*REQUIRED WORK*
Rewrite the lines from the one containing "You are a GUI" through the one containing "tap(1105, 809)", swapping "checkmark" for "tick mark" and changing nothing else. Leave the pictures out of your answer.

*PROVIDED RECORDS*
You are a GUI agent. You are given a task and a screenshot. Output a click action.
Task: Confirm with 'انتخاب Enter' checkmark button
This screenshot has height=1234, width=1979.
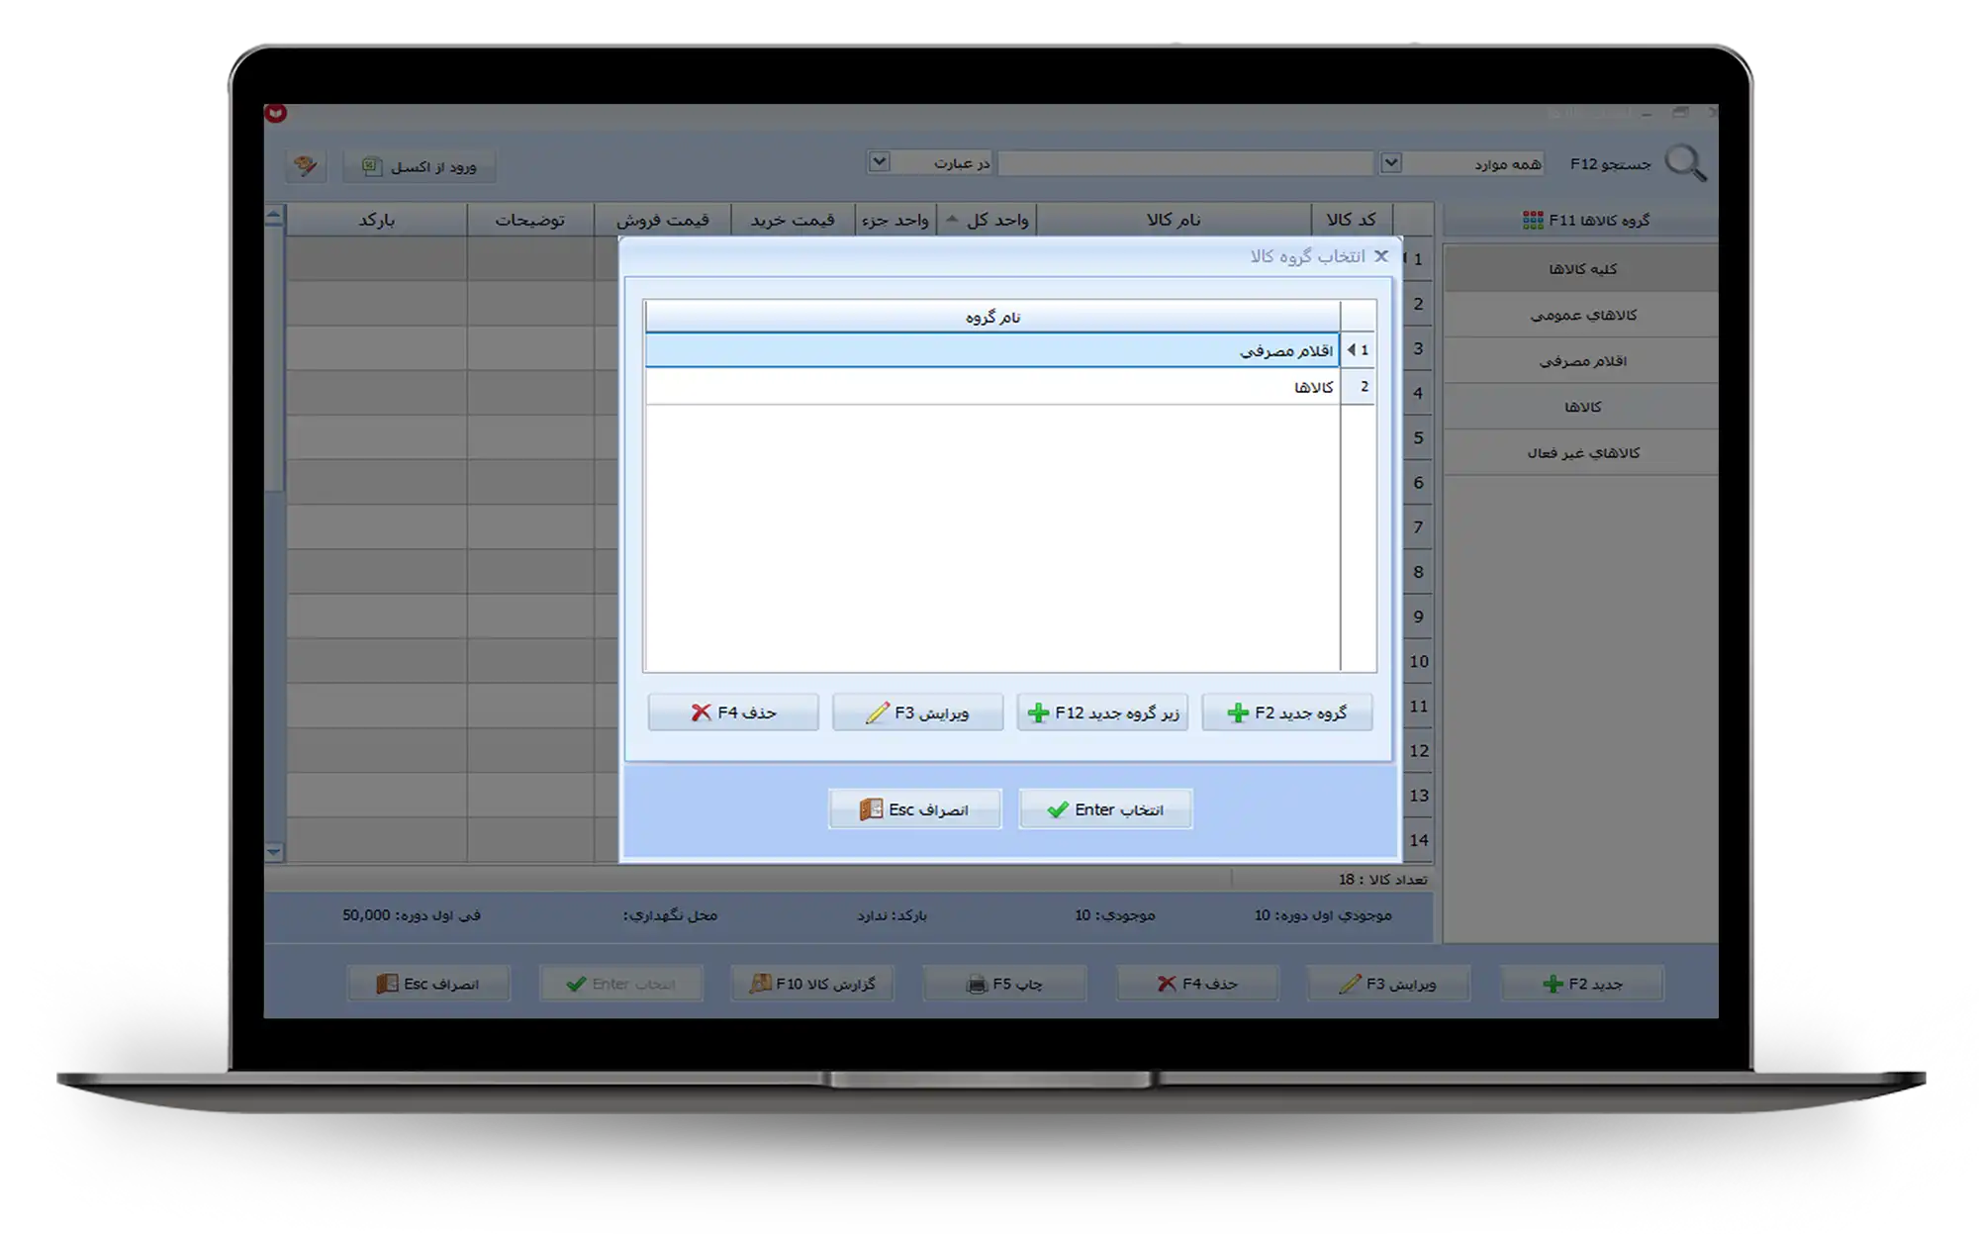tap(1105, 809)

--

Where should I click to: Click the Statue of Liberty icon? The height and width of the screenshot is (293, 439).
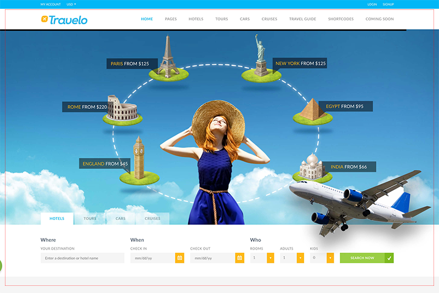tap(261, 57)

*ANSWER TO THE TASK*
You are a GUI agent. You are given a task and a screenshot. Output a click action.
Task: Confirm with 'انتخاب Enter' tick mark button
This screenshot has height=1234, width=1979.
tap(1105, 809)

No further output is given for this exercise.